Metroid Prime: il lead engineer racconta della curiosa vicenda del dev kit nel freezer
Nelle scorse ore sono emerse delle curiosità in merito allo sviluppo del primissimo Metroid Prime, rilasciato nel 2003 su Nintendo Game Cube.
Gli sviluppatori di Metroid Prime hanno infatti messo il kit di sviluppo Game Cube in un freezer per risolvere un problema creatosi nel post-lancio.
A rivelarlo è Jack Mathews, un ingegnere capo tecnico che ha lavorato al progetto, ha condiviso questa curiosità in un’intervista mentre rifletteva sul 20° anniversario di Metroid Prime.
Nintendo aveva spedito un “batch difettoso” di Game Cube che influiva sulla CPU, scoprendo poi che Metroid Prime fu l’unico gioco che non funzionava correttamente.
Infatti gli oggetti animati non si comportavano come avrebbero fatto normalmente su qualsiasi altra console. Per risolvere il tutto, Retro Studios utilizzò un singolo kit di sviluppo con la CPU irregolare, ma lo stesso per funzionare doveva essere freddo. Per far ciò, si decise letteralmente di introdurre il dev kit in un congelatore, testare il gioco per 15 minuti al massimo, per poi ricominciare il procedimento da capo.
Shortly after Prime shipped, Nintendo told us that a “bad batch” of GameCube CPU’s shipped, and apparently Prime was the only game that misbehaved on them. We saw videos and it was clear what was going on.
All animated objects were freaking out. I’ll get into the techy reasons later, but the point was we needed to actually slow down some of our code, because it was running too fast for these CPUs to handle! We needed to be able to test this, but Nintendo only had one dev kit with this CPU. We couldn’t detect the CPU, and if we slowed it down too much, the game’s framerate would tank. If we didn’t slow it down enough, it would glitch. Even worse, we had to burn disks for this kit. So each test was hours. Even weirder was to see the problem, the kit had to be cold. Like, freezer cold. So we literally had to put the kit in the freezer, test the game for 15 minutes tops, then start all over. It was crazy.
We literally were running the kit from the break room freezer to the TV, and loading save games as fast as possible to as many places as possible in 15 minutes, then trying new code, re-freezing, and back.
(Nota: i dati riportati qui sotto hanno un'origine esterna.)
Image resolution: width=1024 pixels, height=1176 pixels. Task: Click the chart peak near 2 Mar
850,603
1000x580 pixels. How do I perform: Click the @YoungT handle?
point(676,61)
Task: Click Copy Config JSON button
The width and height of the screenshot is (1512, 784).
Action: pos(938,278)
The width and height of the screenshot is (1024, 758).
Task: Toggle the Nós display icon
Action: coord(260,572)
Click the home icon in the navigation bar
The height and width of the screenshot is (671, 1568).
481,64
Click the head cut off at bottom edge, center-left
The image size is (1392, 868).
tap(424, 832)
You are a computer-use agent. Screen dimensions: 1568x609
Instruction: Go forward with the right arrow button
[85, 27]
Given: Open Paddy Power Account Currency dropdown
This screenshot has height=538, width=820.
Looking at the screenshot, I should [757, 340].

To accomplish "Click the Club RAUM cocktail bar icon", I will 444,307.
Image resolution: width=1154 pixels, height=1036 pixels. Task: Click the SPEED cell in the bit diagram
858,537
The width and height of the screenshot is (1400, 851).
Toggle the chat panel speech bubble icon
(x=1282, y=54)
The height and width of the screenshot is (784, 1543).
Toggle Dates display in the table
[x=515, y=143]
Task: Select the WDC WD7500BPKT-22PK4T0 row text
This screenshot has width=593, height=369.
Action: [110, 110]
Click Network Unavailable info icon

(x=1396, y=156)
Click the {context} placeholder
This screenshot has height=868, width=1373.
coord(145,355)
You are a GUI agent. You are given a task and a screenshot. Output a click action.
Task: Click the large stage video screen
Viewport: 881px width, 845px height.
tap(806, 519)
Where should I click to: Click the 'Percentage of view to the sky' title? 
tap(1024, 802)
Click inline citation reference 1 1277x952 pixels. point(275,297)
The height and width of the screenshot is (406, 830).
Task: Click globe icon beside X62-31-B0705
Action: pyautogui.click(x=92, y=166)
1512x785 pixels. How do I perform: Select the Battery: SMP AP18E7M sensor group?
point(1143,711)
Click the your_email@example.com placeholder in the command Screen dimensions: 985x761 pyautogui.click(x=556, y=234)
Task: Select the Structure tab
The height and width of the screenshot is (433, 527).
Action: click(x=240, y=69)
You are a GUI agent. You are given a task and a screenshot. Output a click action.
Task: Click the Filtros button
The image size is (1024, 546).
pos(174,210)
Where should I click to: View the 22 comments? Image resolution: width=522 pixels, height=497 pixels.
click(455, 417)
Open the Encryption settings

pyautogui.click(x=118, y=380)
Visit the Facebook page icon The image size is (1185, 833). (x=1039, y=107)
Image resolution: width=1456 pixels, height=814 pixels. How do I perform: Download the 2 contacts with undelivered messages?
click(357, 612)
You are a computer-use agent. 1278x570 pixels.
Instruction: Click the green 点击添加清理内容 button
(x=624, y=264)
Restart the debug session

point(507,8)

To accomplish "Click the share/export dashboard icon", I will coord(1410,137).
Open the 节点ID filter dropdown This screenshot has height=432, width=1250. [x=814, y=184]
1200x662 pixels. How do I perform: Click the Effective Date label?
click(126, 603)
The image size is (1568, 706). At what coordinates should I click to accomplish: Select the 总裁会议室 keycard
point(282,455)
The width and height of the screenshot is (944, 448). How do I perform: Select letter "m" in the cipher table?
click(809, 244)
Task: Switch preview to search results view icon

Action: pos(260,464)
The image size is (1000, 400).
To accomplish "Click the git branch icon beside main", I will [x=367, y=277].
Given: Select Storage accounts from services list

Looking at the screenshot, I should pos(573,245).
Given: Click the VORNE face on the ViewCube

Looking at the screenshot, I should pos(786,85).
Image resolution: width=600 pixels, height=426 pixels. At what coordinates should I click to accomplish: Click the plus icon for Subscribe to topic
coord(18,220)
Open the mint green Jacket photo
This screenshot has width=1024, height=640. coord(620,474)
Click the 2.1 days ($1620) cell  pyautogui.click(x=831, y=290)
I’ll never forget it.
Techy stuff: Our skinning used the locked cache DMA to read in data and the write gather pipeline to write it out. Most of the Nintendo samples used the locked cache for both read and write, so my method was a bit faster. But it also hit memory bandwidth limits. As I recall, the issue was that the write gather pipe on these broken CPU’s wouldn’t stall when it was full or properly report its status, so we had to keep inserting NOPs in the code to slow it down just enough to stop stalls from happening, but not so much to slow down the game.
In case you were wondering, when someone called support about this animation problem, Nintendo actually sent them a new game disc with this updated code! That’s how we did “patches” back in the old days!